Collected data
Content starts

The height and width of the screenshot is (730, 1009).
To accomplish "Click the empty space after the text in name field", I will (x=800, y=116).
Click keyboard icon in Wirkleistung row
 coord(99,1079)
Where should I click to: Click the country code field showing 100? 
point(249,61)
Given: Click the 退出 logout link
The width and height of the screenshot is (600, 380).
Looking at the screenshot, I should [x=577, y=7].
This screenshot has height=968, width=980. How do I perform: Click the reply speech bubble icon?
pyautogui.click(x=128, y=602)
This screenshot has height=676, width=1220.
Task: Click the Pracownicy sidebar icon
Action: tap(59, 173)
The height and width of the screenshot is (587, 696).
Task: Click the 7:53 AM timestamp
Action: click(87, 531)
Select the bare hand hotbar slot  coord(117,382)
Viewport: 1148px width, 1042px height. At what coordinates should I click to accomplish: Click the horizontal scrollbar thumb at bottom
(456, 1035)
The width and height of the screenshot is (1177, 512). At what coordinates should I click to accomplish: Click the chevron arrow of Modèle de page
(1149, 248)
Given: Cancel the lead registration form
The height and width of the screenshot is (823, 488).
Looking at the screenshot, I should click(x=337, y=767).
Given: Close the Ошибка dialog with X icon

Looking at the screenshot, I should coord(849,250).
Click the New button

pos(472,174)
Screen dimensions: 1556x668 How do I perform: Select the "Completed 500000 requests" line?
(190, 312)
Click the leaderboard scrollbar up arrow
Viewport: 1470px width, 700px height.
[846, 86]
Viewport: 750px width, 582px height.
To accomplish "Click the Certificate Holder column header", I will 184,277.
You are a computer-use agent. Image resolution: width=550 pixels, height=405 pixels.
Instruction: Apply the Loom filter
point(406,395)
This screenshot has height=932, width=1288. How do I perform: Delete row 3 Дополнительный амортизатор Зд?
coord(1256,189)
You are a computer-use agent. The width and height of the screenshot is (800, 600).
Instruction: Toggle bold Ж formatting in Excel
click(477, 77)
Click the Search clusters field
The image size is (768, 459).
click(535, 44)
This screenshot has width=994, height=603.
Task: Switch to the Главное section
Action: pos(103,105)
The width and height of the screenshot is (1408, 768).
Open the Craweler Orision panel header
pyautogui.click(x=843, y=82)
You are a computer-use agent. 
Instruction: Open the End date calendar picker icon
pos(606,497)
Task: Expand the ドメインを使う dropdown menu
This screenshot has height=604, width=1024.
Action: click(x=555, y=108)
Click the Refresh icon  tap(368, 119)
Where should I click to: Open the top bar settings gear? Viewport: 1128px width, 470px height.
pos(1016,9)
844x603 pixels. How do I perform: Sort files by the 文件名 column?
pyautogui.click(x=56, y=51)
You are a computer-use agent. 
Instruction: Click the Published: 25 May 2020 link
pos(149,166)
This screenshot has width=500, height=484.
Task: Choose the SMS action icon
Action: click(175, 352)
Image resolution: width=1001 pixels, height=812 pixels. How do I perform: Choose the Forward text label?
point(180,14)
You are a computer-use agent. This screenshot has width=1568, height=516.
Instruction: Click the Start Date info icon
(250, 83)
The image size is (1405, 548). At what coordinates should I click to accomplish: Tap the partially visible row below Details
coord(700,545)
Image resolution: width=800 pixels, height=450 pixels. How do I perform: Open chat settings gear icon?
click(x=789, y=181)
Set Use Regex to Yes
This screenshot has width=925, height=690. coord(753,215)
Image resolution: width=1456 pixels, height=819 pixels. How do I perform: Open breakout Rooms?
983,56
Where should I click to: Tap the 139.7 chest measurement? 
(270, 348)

Content ends

Go through the data and gather every line that holds "computer".

You are a computer-use agent. Image resolution: width=550 pixels, height=405 pixels.
You are a computer-use agent. The width and height of the screenshot is (800, 600).
You are a computer-use agent. 
You are a computer-use agent. 
You are a computer-use agent. This screenshot has width=1568, height=516.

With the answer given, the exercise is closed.